DIRECTIONS:
Transcribe exactly, and only, the lines from the one containing "You are a GUI" through the end of the entries below, leaving the pictures out.

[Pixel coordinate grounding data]
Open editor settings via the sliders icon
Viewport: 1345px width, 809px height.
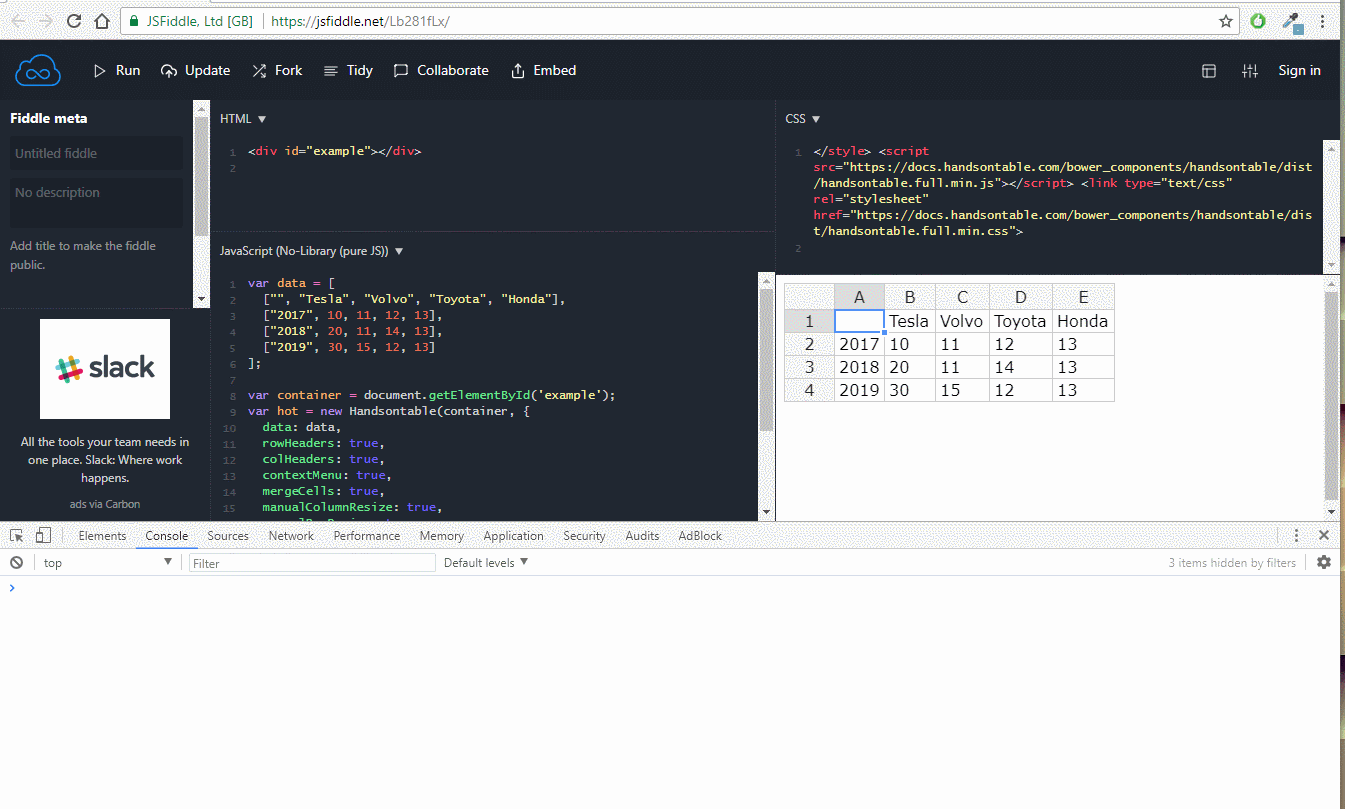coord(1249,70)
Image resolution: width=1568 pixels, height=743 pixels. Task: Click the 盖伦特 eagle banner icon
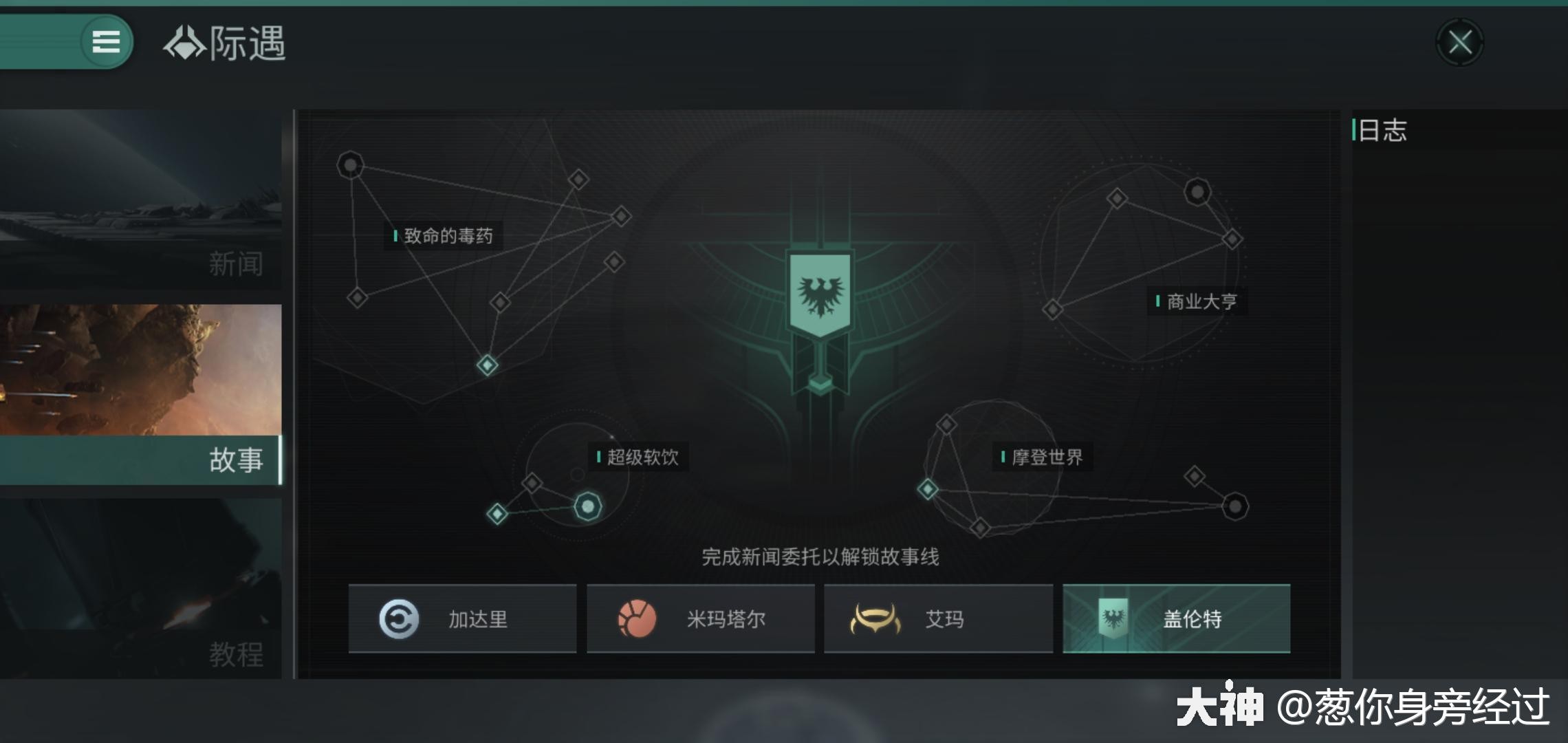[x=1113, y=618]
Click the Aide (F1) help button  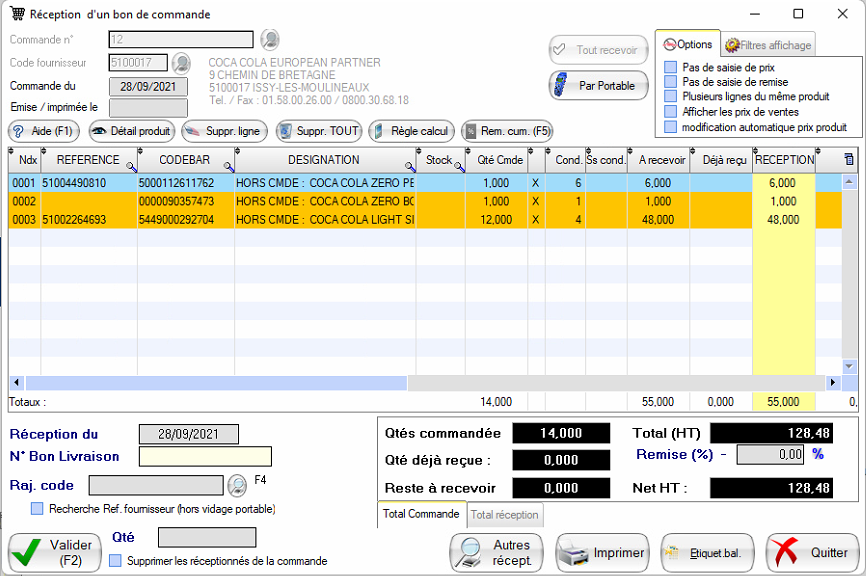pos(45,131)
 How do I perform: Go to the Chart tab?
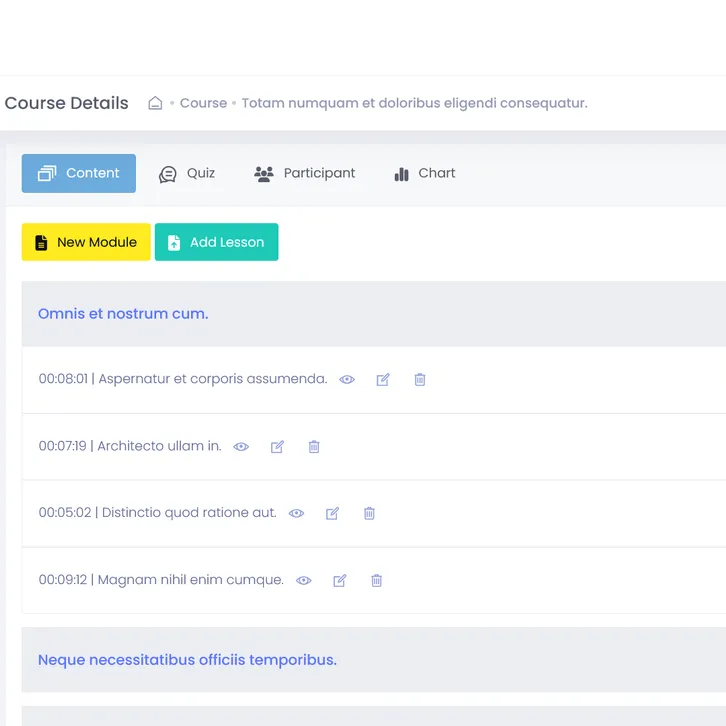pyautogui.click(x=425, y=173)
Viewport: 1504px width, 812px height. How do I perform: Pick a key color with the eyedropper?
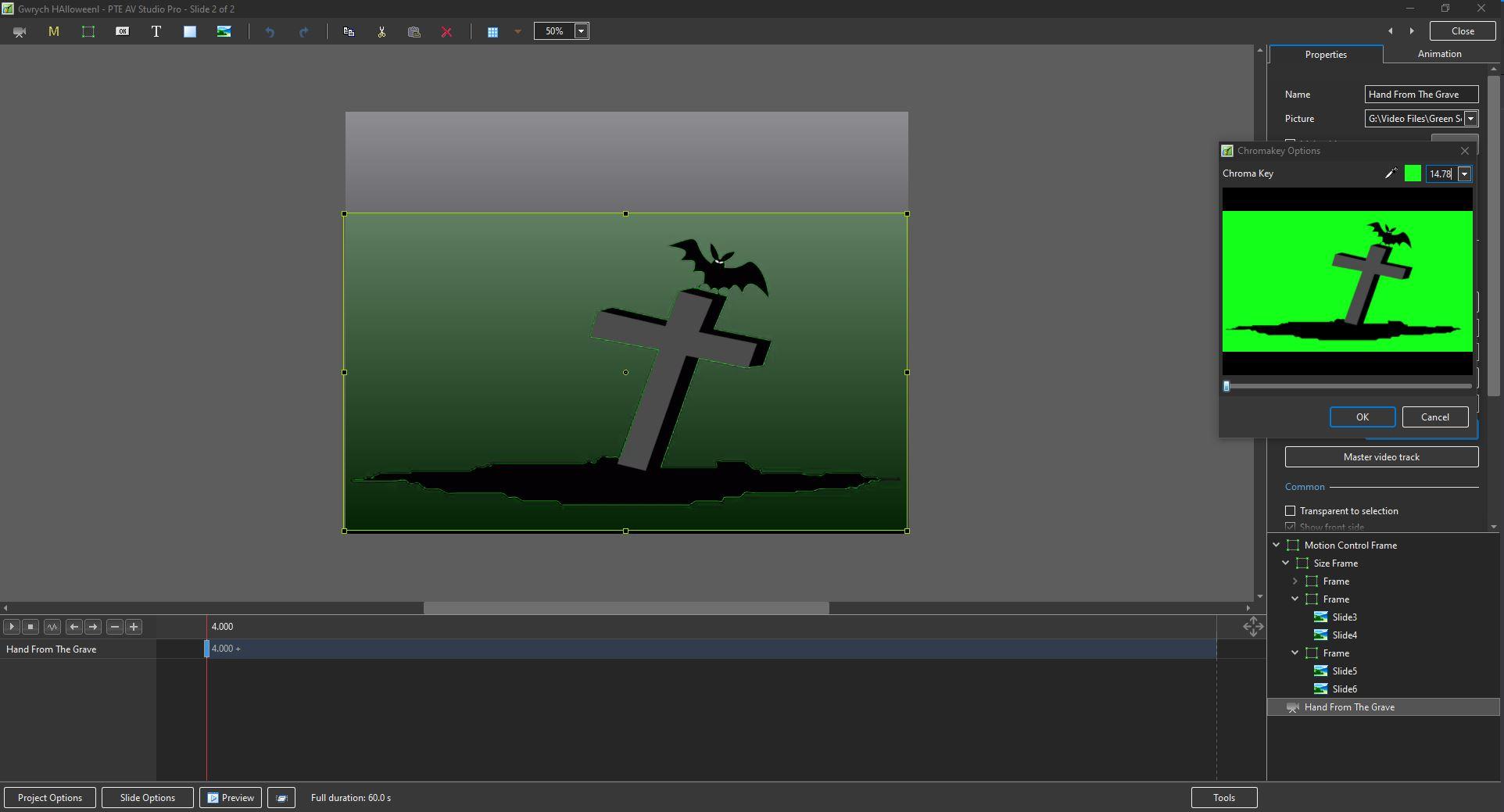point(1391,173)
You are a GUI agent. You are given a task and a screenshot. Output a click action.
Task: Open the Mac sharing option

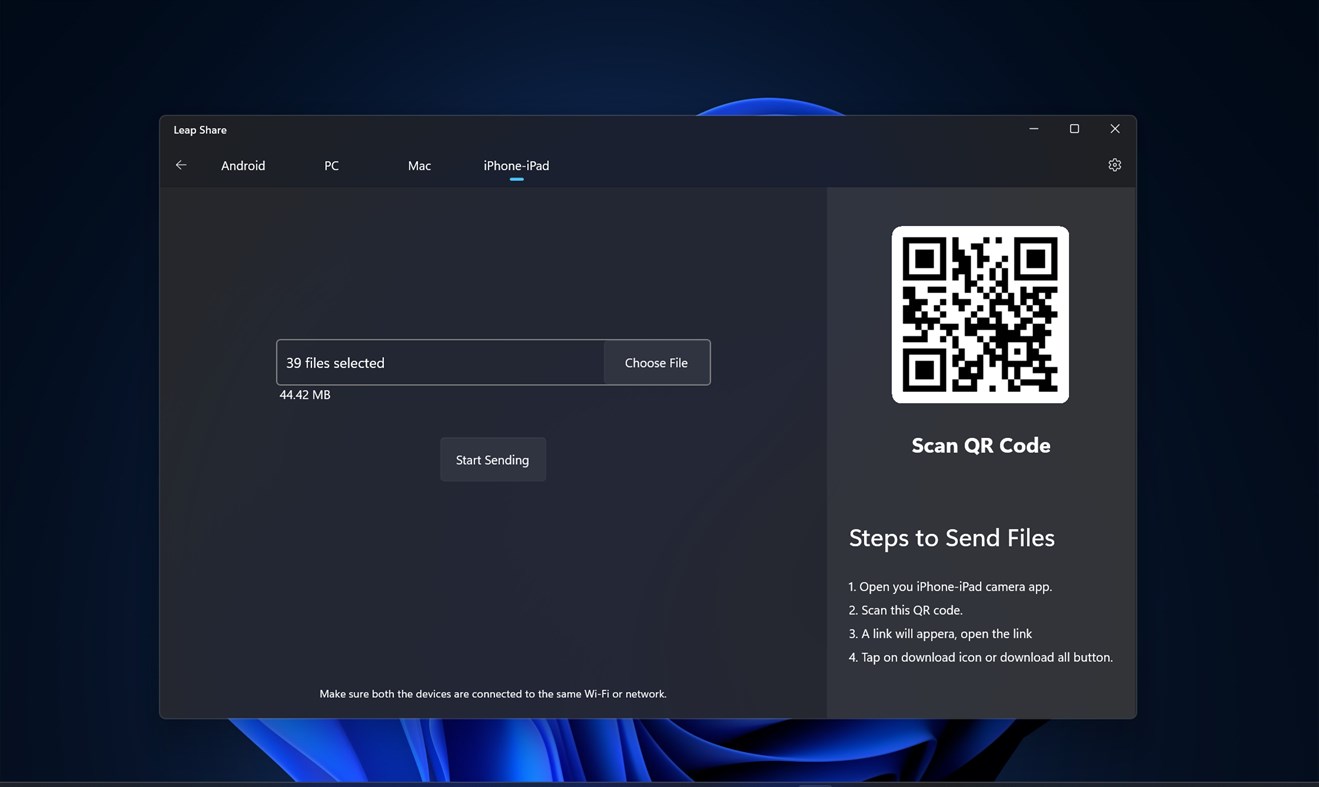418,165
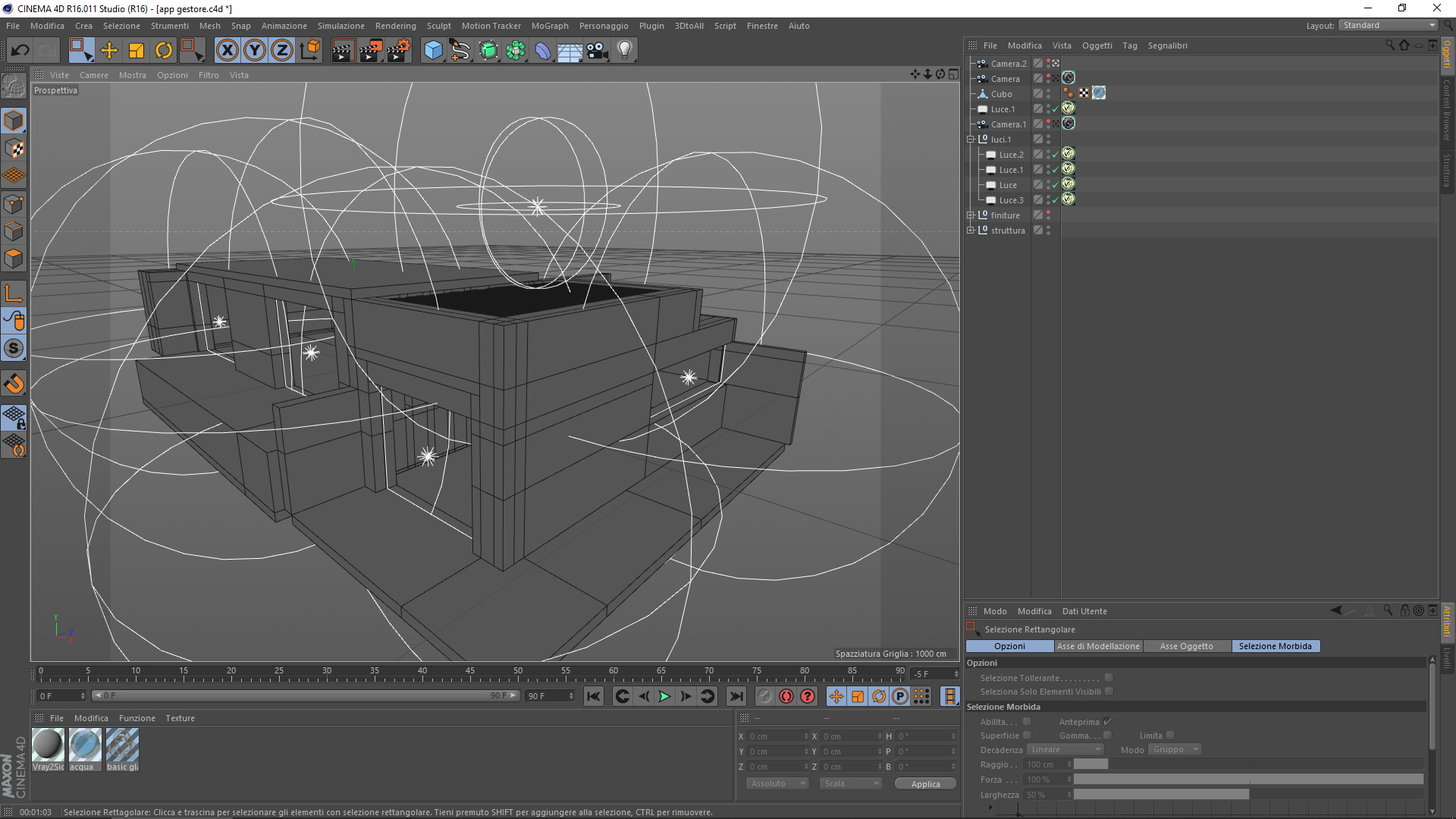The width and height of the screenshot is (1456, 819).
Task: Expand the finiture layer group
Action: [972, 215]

COMPLETED EXERCISE:
You are a GUI agent. You are given a task and a screenshot. Output a click action.
Task: Open the Mac sharing option

418,165
The width and height of the screenshot is (1456, 819).
Task: Expand the finiture layer group
Action: [972, 215]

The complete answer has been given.